6 ou 7 coupes par an

À l’exception de quelques élevages situés dans le nord-est de l’île, la production laitière est concentrée sur la plaine des Cafres (commune du Tampon) et, dans une moindre mesure, sur la plaine des Palmistes et la commune de Saint-Joseph.

Situé au sud de l’île, ce plateau se trouve entre 1300 et 1500 mètres d’altitude. Le climat y est particulièrement humide, les pluies régulières et abondantes (1592 mm par an en moyenne ; plus du double de celles qui tombent à Paris) et les températures fraîches : entre 10 et 20 degrés. Elles peuvent d’ailleurs, à l’occasion, être négatives.

Dans ces conditions, la production fourragère est abondante. Il est possible de faire six à sept coupes par an, pour un rendement de 15 à 20 tonnes par hectare. Mais il est impossible de faire du foin. Tous les fourrages conservés sont donc enrubannés. La culture du maïs y est également impossible. Du foin est en revanche produit sur le littoral et vendu aux éleveurs. Parallèlement, des essais de maïs sont actuellement réalisés à basse altitude dans l’ouest de l’île. Il est coupé, haché et enrubanné, avant d’être vendu aux éleveurs.

Une très jeune filière laitière

La filière laitière, sur l’île de La Réunion, ne date que du début des années 1960. Avant cette période, elle est anecdotique et une part importante de la production de l’île est consacrée à l’huile essentielle de géranium. Une crise conduit à la réduction drastique de cette activité et beaucoup d’exploitations se reconvertissent dans le lait. C’est ce qui explique que les élevages travaillent sur des SAU très petites : environ 15 hectares en moyenne.

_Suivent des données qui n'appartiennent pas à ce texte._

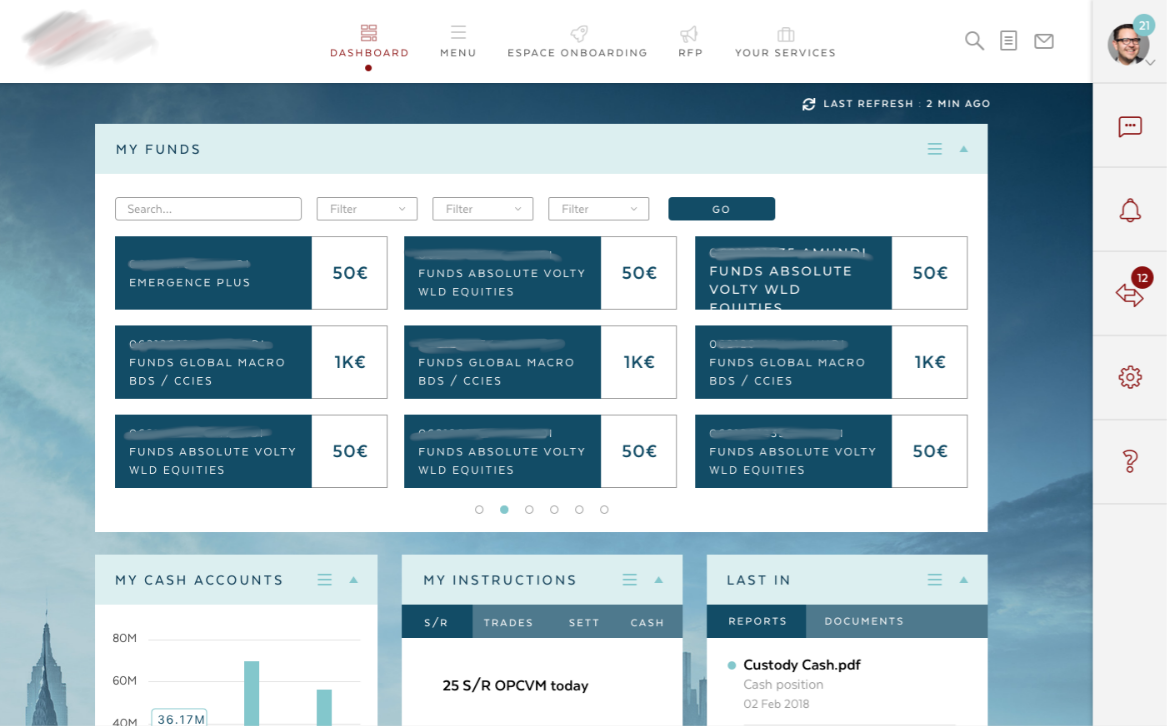Click the mail envelope icon in header
The width and height of the screenshot is (1167, 726).
coord(1044,40)
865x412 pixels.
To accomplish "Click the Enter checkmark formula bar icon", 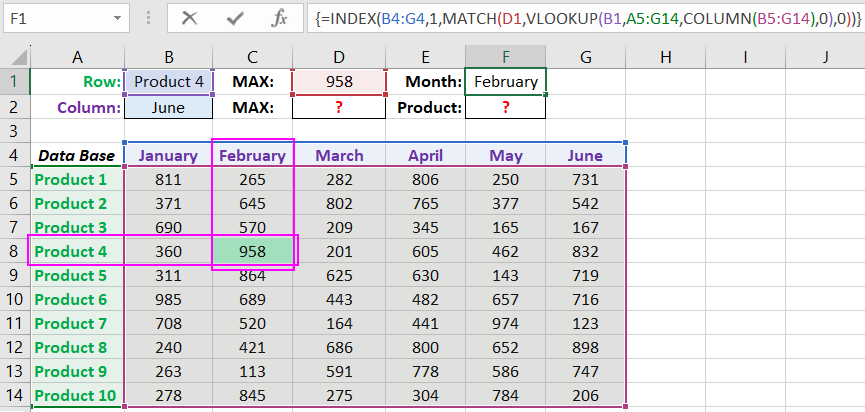I will point(235,18).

La Sicalait a été créée en 1962. Seule coopérative laitière de l’île, elle est en charge de la collecte du lait, de la pose et de l’entretien des machines à traire, de l’approvisionnement en intrants spécifiques (produits de trempage des trayons, de nettoyage de la machine à traire…) mais aussi de l’élevage des génisses. 100 % des élevages sont adhérents.

Les vaches sont essentiellement des Prim’holstein, plus occasionnellement des Montbéliardes et des Brunes des Alpes. Elles ont été importées au début de l’activité de la filière.

Spécificité de la production laitière réunionnaise : l’IBR a malheureusement été importée avec les animaux. En outre, la leucose bovine est présente dans le cheptel de l’île, sans que son origine ait pu être déterminée. Elle fait actuellement l’objet d’un plan d’assainissement énergique, qui influence les pratiques des éleveurs comme celles de la coopérative.